Die Qual der Wahl haben sie bis auf zwei zusätzliche Optionen – die Seifenbürsten- und die Crememassage – im Friedrichsbad nicht. Und das aus gutem Grund: Sein Konzept basiert auf Erkenntnissen, die der großherzogliche Badearzt Dr. Carl Frech und der Baden-Badener Bezirksbauinspektor Karl Dernfeld ab 1868 auf Reisen zu den bedeutendsten Kurorten Europas sammelten. Dabei kristallisierte sich eine Kombination aus römischen und irischen Elementen mit einer wechselnden Folge aus feuchtwarmer und warmer trockener Luft, Bewegungsbädern und Entspannung heraus – all das in einer sinnhaften Abfolge, die ihre Entsprechung in der Architektur des Friedrichsbads hat: Allen Stationen sind spiegelbildlich auf der Frauen- und Männerseite eigene Räume gewidmet; Gemeinsamkeit ist das zentrale, 17 Meter hohe Kuppelbad, das Säulen und Stuck zieren. Eine Augenweide an anderen Stellen sind handbemalte Majolika-Kacheln und Mosaiken. Auch von außen wirkt das Gebäude, das von 1871 bis 1877 im Stil der Neorenaissance aus rotem und weißem Sandstein errichtet wurde, so opulent wie ein Palast.

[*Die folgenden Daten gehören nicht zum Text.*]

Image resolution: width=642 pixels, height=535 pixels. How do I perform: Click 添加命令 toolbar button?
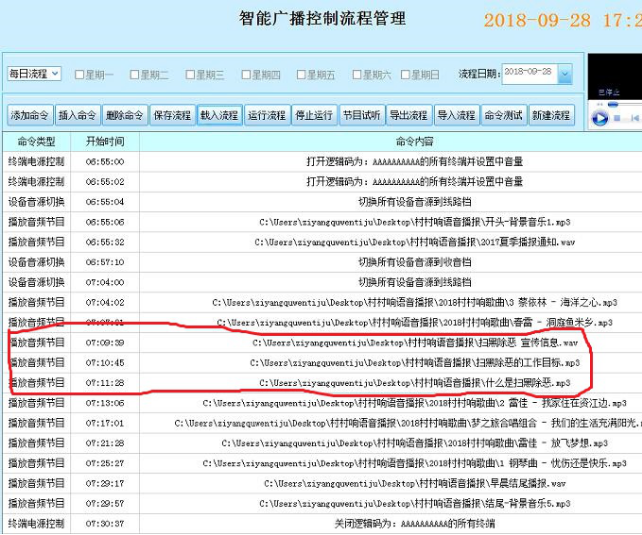(x=30, y=115)
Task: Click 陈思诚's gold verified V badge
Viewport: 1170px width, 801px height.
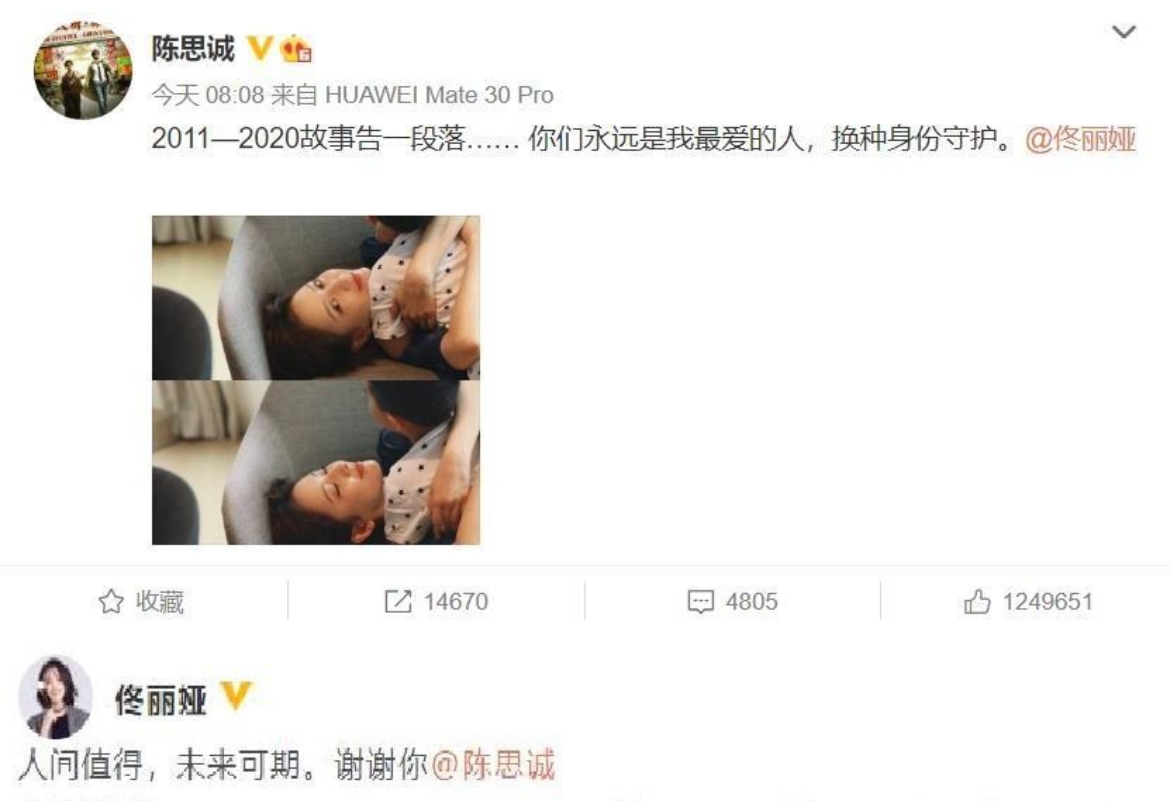Action: [x=259, y=49]
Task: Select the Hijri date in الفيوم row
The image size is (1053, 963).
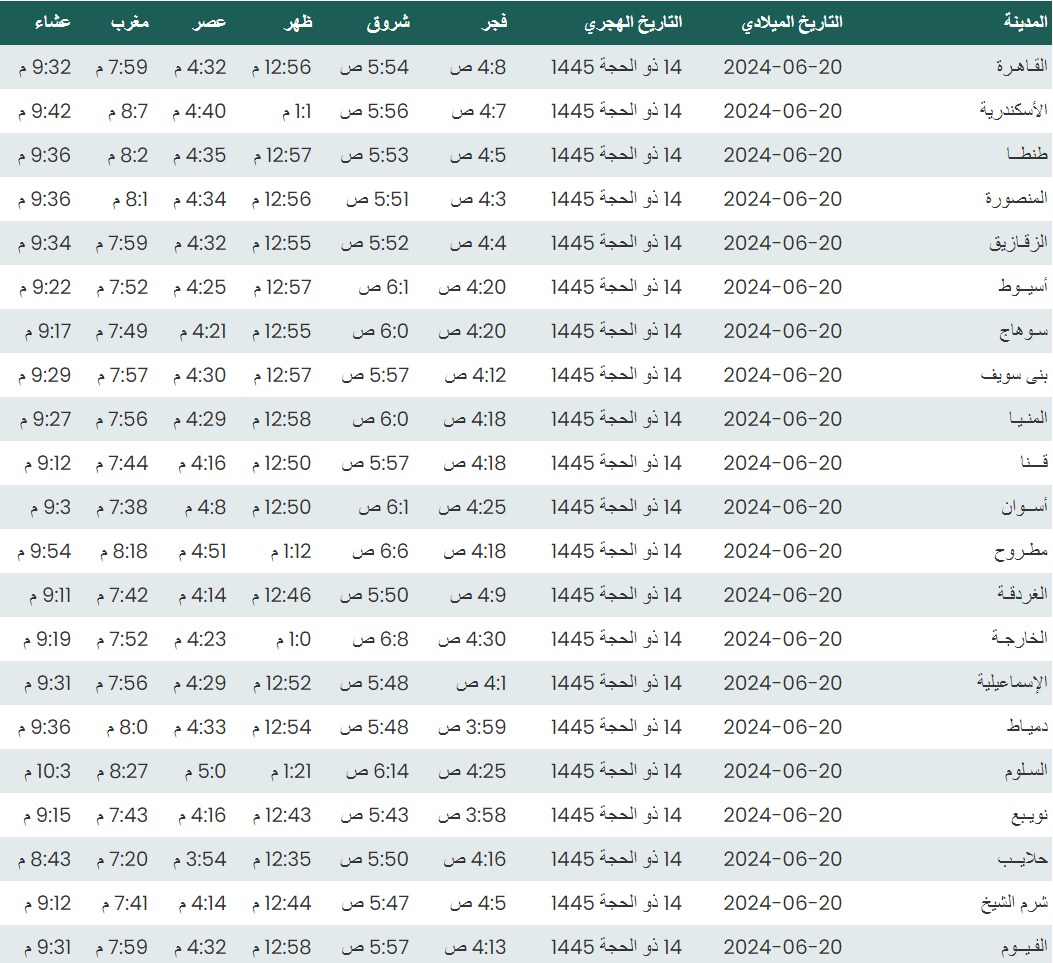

In authentischem Ambiente lässt sich so das bedeutendste deutsche Thermalbad der zweiten Hälfte des 19. Jahrhunderts erleben. „Hier vergessen Sie nach zehn Minuten die Zeit und nach 20 Minuten die Welt" brachte der Schriftsteller Mark Twain die Besonderheit dieses Ortes auf den Punkt. Drei bis vier Stunden lang können Besucher hier bis heute entschleunigen, ganzheitlich loslassen und ihre Batterien wieder aufladen – ein wohltuendes Kontrastprogramm zum durchgetakteten Alltag, den Reizüberflutung dominiert.
Noch exklusiver ist das Badevergnügen im separaten Prinzen- und Kaiserbad, das man als Paar bzw. mit Gruppen bis zu acht Personen als Private SPA mieten kann. Verwöhnen lassen kann man sich zusätzlich mit Wellness- und Beautybehandlungen im CaraVitalis, dessen Räume zum Teil in der Caracalla Therme, zum Teil im Friedrichsbad liegen. Seine gemeinsamen Badetage für Männer und Frauen sind Dienstag, Mittwoch, Sonn- und Feiertag, die getrenntem Montag, Donnerstag und Samstag.